Fall; or, Dodge in Hell
- Cover of the hardcover first edition
- Author: Neal Stephenson
- Audio read by: Malcolm Hillgartner
- Illustrator: Nick Springer / Springer Cartographics LLC
- Cover artist: Fritz Metsch
- Language: English
- Genre: Science fiction
- Publisher: William Morrow an imprint of HarperCollins
- Publication date: June 4, 2019
- Media type: Print (hardcover)
- Pages: 883
- ISBN: 978-0-06-245871-1
- OCLC: 1085577389
- LC Class: PS3569.T3868 F35 2019
- Preceded by: Reamde

= Fall; or, Dodge in Hell =

2019 speculative fiction novel by Neal Stephenson

Fall; or, Dodge in Hell is a 2019 speculative fiction novel by American author Neal Stephenson. The book explores mind-uploading to the Cloud, from the perspective of Richard "Dodge" Forthrast, a character introduced in Stephenson's 2011 Reamde.

==Plot summary==

Billionaire Richard "Dodge" Forthrast is declared brain-dead after a routine medical procedure. Friends and family find his last will directs that his body be cryonically preserved for the purpose of future brain scanning and eventual revival. His wishes are fulfilled, his frozen brain destructively scanned, and his connectome saved in digital form.

Several years pass in which portable augmented reality viewers become ubiquitous, social media echo chambers cause rural lawlessness, commercial quantum computing is feasible, and anonymous distributed ledger identification becomes popular in business.

Dodge's grandniece Sophia animates Dodge's connectome as an experiment on secure distributed computing, for her senior thesis at Princeton. The connectome remembers nearly nothing, but names itself "Egdod" after Dodge's character in the video game made by his company. It builds a virtual world, with physical laws similar to what little it does "remember". Wealthy anonymous donors initially fund the support of datacenters running this "world". Brain scanning gains general popularity, after traffic analysis shows that virtual minds are achieving an afterlife in a medieval fantasy setting. All the downloaded minds, however, suffer extreme amnesia.

Egdod is usurped by El, a terminally and mentally ill billionaire, who is funding the computing process. El believes that Dodge not only lacked imagination when constructing the virtual world, but that he also consumes a disproportionate amount of computing power. El conquers the virtual world, isolates Dodge (with the power of his mind, aided by augmentation by his private data centers). El subjugates the (virtual) population with a religion centered upon worship of him. Sophia (after being murdered by El) enters this virtual world, to assist Dodge in disrupting El's power. She, and several other characters, embark on an epic quest. Stephenson, in narrating this, is able to describe many aspects of this medieval fantasy world, and of the beliefs that El has instilled amongst its peoples. In the end Dodge and El have one final confrontation to determine whose vision for this virtual world prevails.

========================

> **Problems to solve**
1. In the article on Fall; or, Dodge in Hell, what name does Dodge's animated connectome give itself?
2. Pick up the article on Fall; or, Dodge in Hell after its final sentence and keep writing.

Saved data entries
========================

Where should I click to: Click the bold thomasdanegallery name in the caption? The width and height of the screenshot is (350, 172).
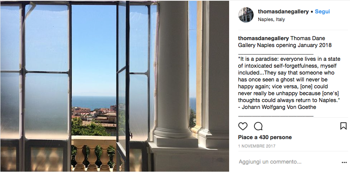tap(264, 38)
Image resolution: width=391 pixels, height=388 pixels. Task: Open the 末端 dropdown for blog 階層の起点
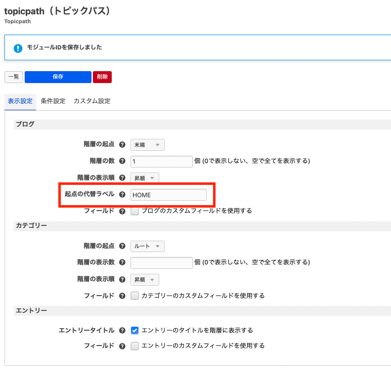147,145
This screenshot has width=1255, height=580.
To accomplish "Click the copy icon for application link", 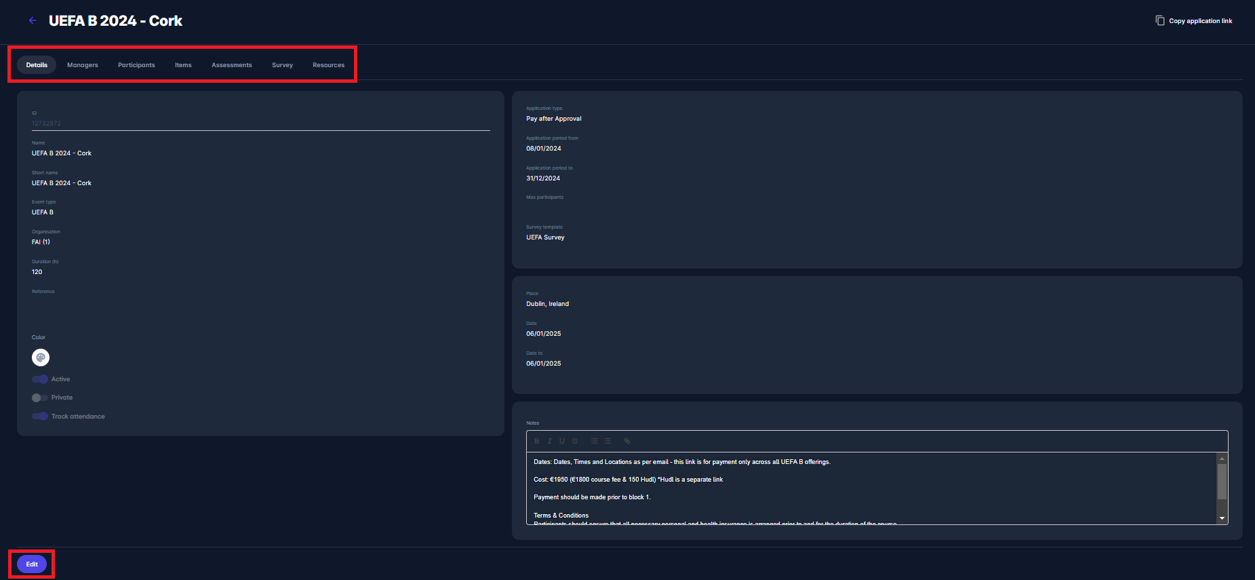I will [1159, 21].
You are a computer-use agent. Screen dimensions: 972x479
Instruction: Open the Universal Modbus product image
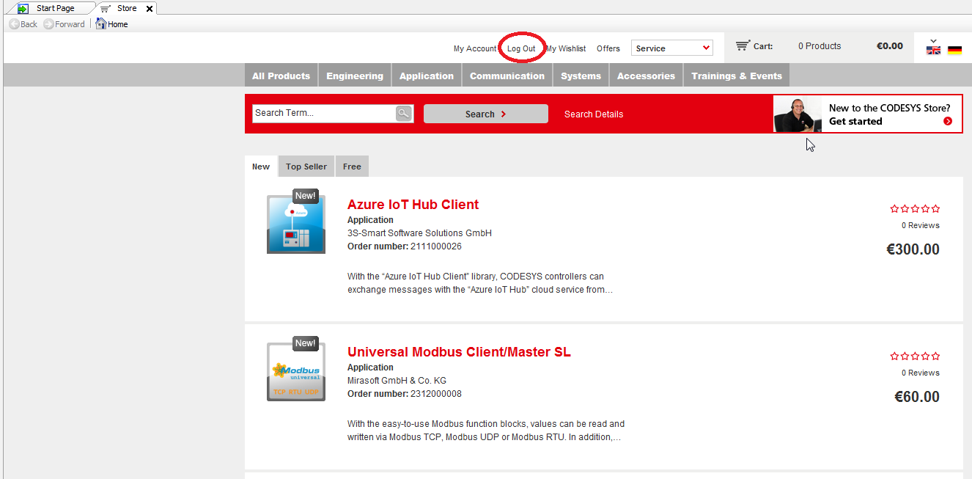coord(295,371)
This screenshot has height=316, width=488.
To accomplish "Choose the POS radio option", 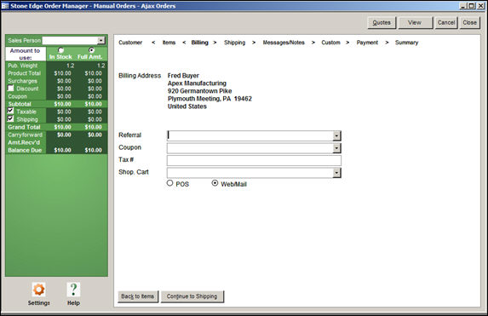I will pyautogui.click(x=169, y=183).
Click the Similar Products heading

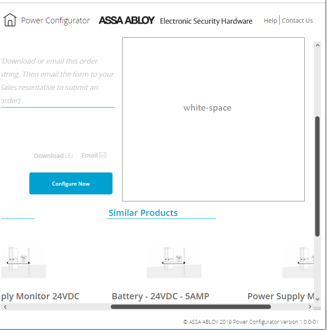[143, 213]
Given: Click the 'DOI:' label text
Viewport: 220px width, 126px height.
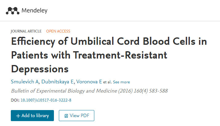Looking at the screenshot, I should [x=15, y=100].
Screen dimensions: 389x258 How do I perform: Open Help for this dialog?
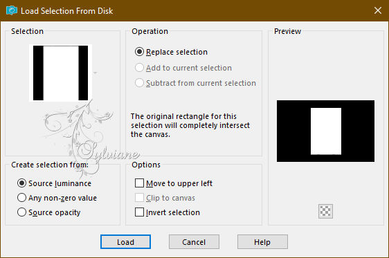pyautogui.click(x=262, y=241)
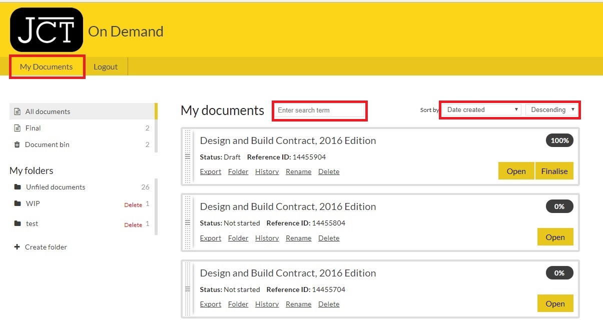Open the document with reference 14455804
Viewport: 603px width, 324px height.
click(555, 238)
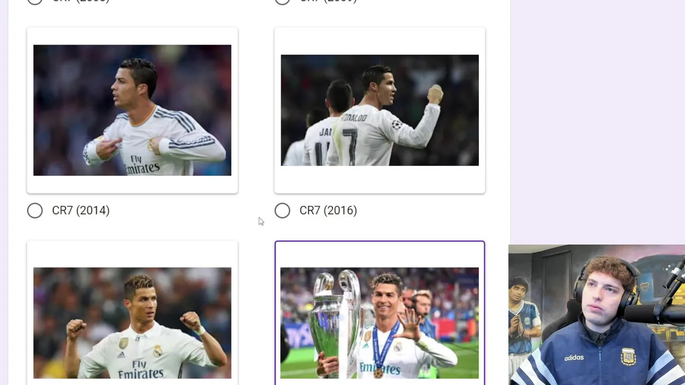Open the photo above the CR7 (2014) option

132,110
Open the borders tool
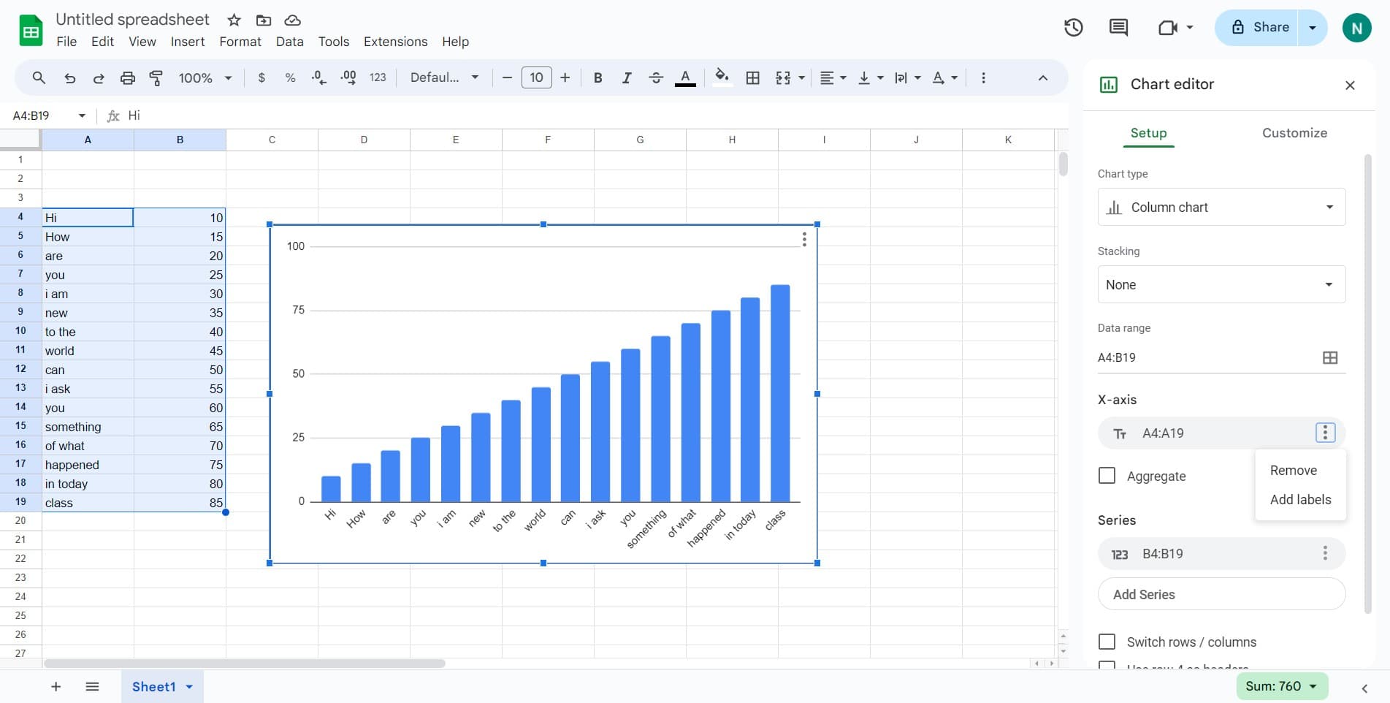Viewport: 1390px width, 703px height. 752,78
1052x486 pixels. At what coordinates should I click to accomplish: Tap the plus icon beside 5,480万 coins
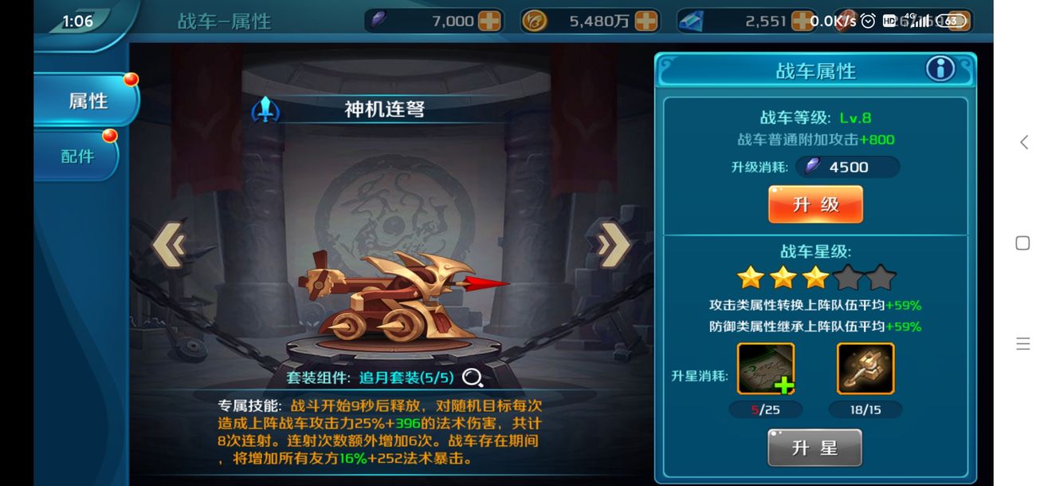click(646, 22)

========================

> **Replies**
1. It names itself "Egdod," after Dodge's character in the video game made by his company.

2.
==Philosophical and scientific content and influences==

When attempting to explain why the virtual world created by connectomes of brain scans resembles the physical world so much, character Corvallis Kawasaki cites a claim by philosopher Immanuel Kant that the human mind cannot make sense of anything without a space-time lattice.

Stephenson indicates Fall is indebted to David Deutsch's 1997 book The Fabric of Reality, as well as John Milton's 17th century poem Paradise Lost.

Fall and Reamde are set in the same fictional universe as Cryptonomicon and The Baroque Cycle. Fall refers to the historical figures of Lawrence Waterhouse and Rudolf von Hacklheber from Cryptonomicon, and Enoch Root makes an appearance in the story.

==Reception==
Fall was largely well received in the press. Reviewers called it "compelling," "mind-blowing", and "the best thing [Stephenson] has written in ages." Some criticized its length and tendency to digress, while often noting that Stephenson's fans expect this from him. Adam Roberts in The Guardian said the "digital afterlife reminded [him] a little of C.S. Lewis's Narnia books," and Laura Miller in Slate described the novel's depiction of its Ameristan region as "savage, Swiftian satire."

Publishers Weekly was more critical, saying that the book's "post-truth" physical realm and its digital afterlife each "simplistically replicate present-day societal power structures, showing the limits of Stephenson's imagination," and that the book features "unwieldy dialogue" and "uneven pacing." They did allow that "[f]ans of Stephenson's passion for the minutiae of technological innovations will revel in the intricacies of his construction."